Disadvantages of face to face surveys
As with any data collection method, when it comes to surveys there are also some disadvantages of face to face communication.
High cost: when you consider that you need staff to conduct this method of surveying, and that personnel are one of the highest costs a business can incur, it’s not surprising to see that cost is a major disadvantage for face-to-face interviews. And if you’re also conducting your face to face survey with a paper-based system, the additional data entry work this would require can add further costs.
Face to face questionnaires are more time consuming: From the time taken to recruit interviewers and obtain interviewees to gathering, analysing and reporting on your findings. The whole process will take a lot more time than compared to more efficient methods such as the online survey.
Your data quality is often reliant on the expertise of your interviewer: A limitation of interviews is that the quality of data you receive often depends on the ability of your interviewer. While some people have a natural ability to conduct an interview and gather data well, others don’t. Similarly, some interviewers may also have their own biases that could impact the way they input responses.
When you would be better off moving online
In contrast to the high cost, time-consuming and sometimes biased limitations experienced with the face to face surveys approach, the advantages of online surveys are far ranging.
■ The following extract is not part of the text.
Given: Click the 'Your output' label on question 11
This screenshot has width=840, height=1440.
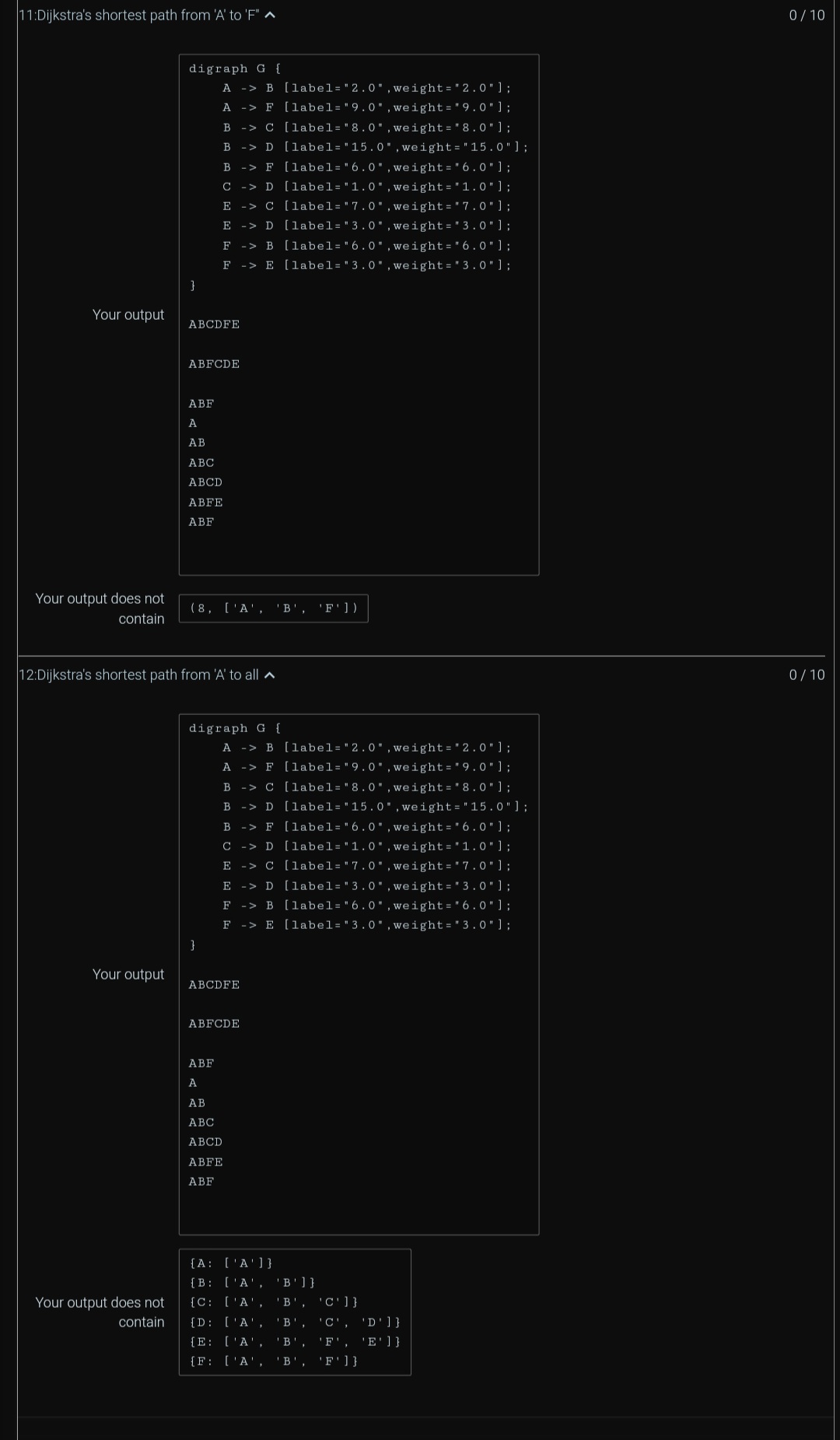Looking at the screenshot, I should [128, 315].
Online survey tools are cost-efficient, fast, reliable and much more secure making them an ideal solution for businesses of all types and sizes, particularly those that operate in highly regulated industries. They are also much more flexible too, and ironically, it’s this flexibility that means that they can be used to support face-to-face interviews too.
One of the best examples of this is if you’re required to conduct a survey out in the street or in a more rural location, where access to the internet maybe intermittent or completely unavailable. In such a scenario many online survey tools are able to provide an offline surveys capability. We offer such a service ourselves, enabling our customers to load an offline survey to a smartphone or tablet, capture relevant data in the field and then download these responses automatically as soon as a connection is re-established.